Where have all the love letters gone? [When I think these words they are to the tune of that Paula Cole song and it adds a little something. You should try it.]
We live in an age where the love letter has been replaced with the email or the text message. While I could use this as a platform to lament the use of the email or the text message, I will not. You see, I actually like them quite a bit. As opposed to a letter, they’re something you can get unexpectedly, any time of the day. That text message I got after a grueling meeting from a date telling me he looks forward to see me tonight? Yah, I’ll never object to it.
However, it’s the sheer volume of text messages and emails, and the obvious ease of sending them, which makes the love letter special, coveted, and missed. It says something when your significant other takes the time to pull out the nice paper, the nice pen, and spend the time to come up with the perfect way to describe your golden locks or the way he goes all mushy when you tilt your head just so.
Further:
- Love letters provide the perfect opportunity for you to use your lover’s full name in a way that’s really sexy. In romance novels, the heroine always notices when the hero uses her first name for the first time. I don’t know about you, but seeing Katharine on the page would definitely make my lady parts quiver a little bit more than seeing Kate. And that’s just the first word! Nicknames are acceptable but I would caution anyone that the love letter is not the place to test out that new “pumpkin cheeks” name you thought of when you saw your loved one bending over in the supermarket aisle to reach for that can of peas.

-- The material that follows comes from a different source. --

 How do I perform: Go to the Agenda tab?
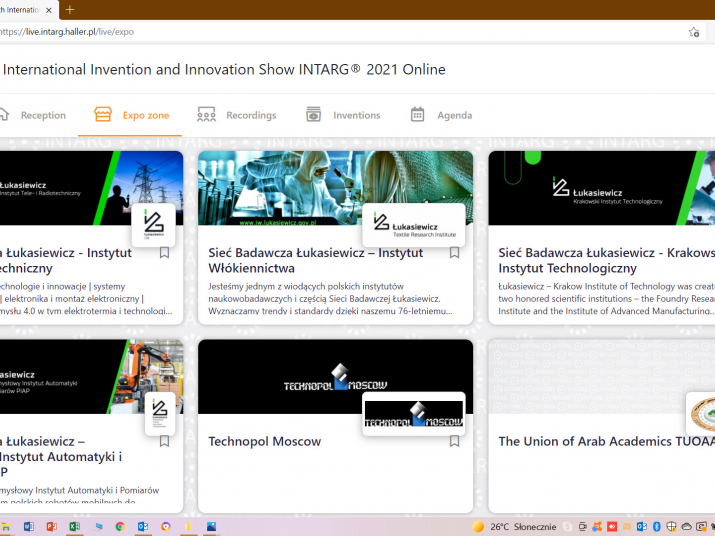pos(441,115)
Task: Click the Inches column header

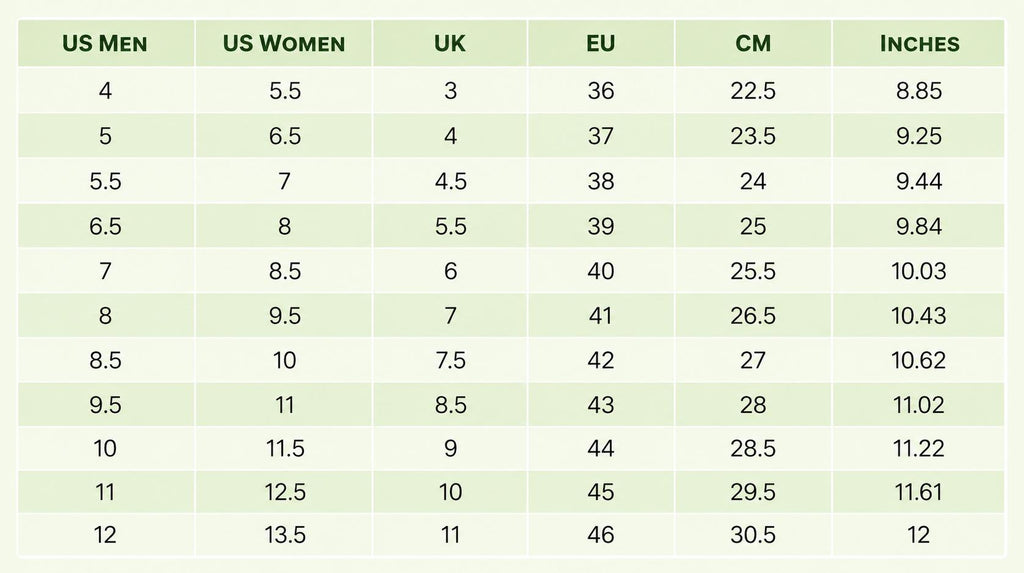Action: pos(919,43)
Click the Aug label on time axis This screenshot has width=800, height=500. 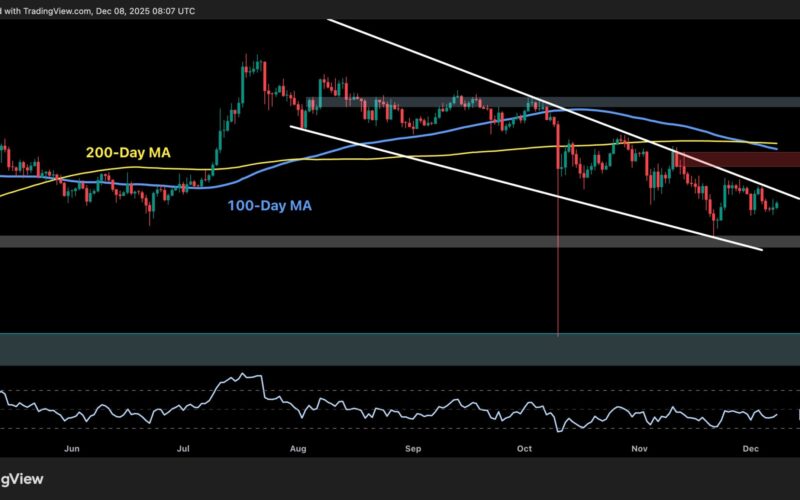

- Love letters are an acceptable place to describe that weird quirk about your lover that you never knew how to say in person. Or maybe shouldn’t say. Like the fact that in he mornings you like watching his nostrils flare while he’s still sleeping. You think it’s cute. But imagine the conversation if you were to say that to his face. Awkward! The love letter, instead, lets you express this and avoid the strange look he might give you. It might then even turn into a blush and he’ll take a certain pride in his schnoz, knowing it gives you so much pleasure.
- Love letters have an enduring and tangible aspect that just isn’t with an email or a text. I once found the love letters my dad wrote to my mum. She keeps them in a box and I have to tell you, I was (still am) impressed with my 12 yr. old self and the fact that I respected their privacy and didn’t read them. This, coming from the snoop of all snoops (I was a really awesome babysitter but my gawd, such a snoop! “I wonder what’s in this drawer!”). Still, it was very romantic and while I don’t know if she ever references them, it’s the idea that she could. No digging through filed emails or trying to remember that sweet text message from five years ago. The letters are there, in your hands, always available, and looking more loved and cherished over time. Someday, your kids might even think they’d be great scrapbook material! That wouldn’t be embarrassing or anything.
This is not exhaustive, but I hope you get the point. There should be no objection to the love letter unless your dearest took out a restraining order. So I encourage you to go forth, put the pen to the page, and resolve to write more love letters in 2012. The world as we know it is coming to an end so it’s not like you have anything to lose.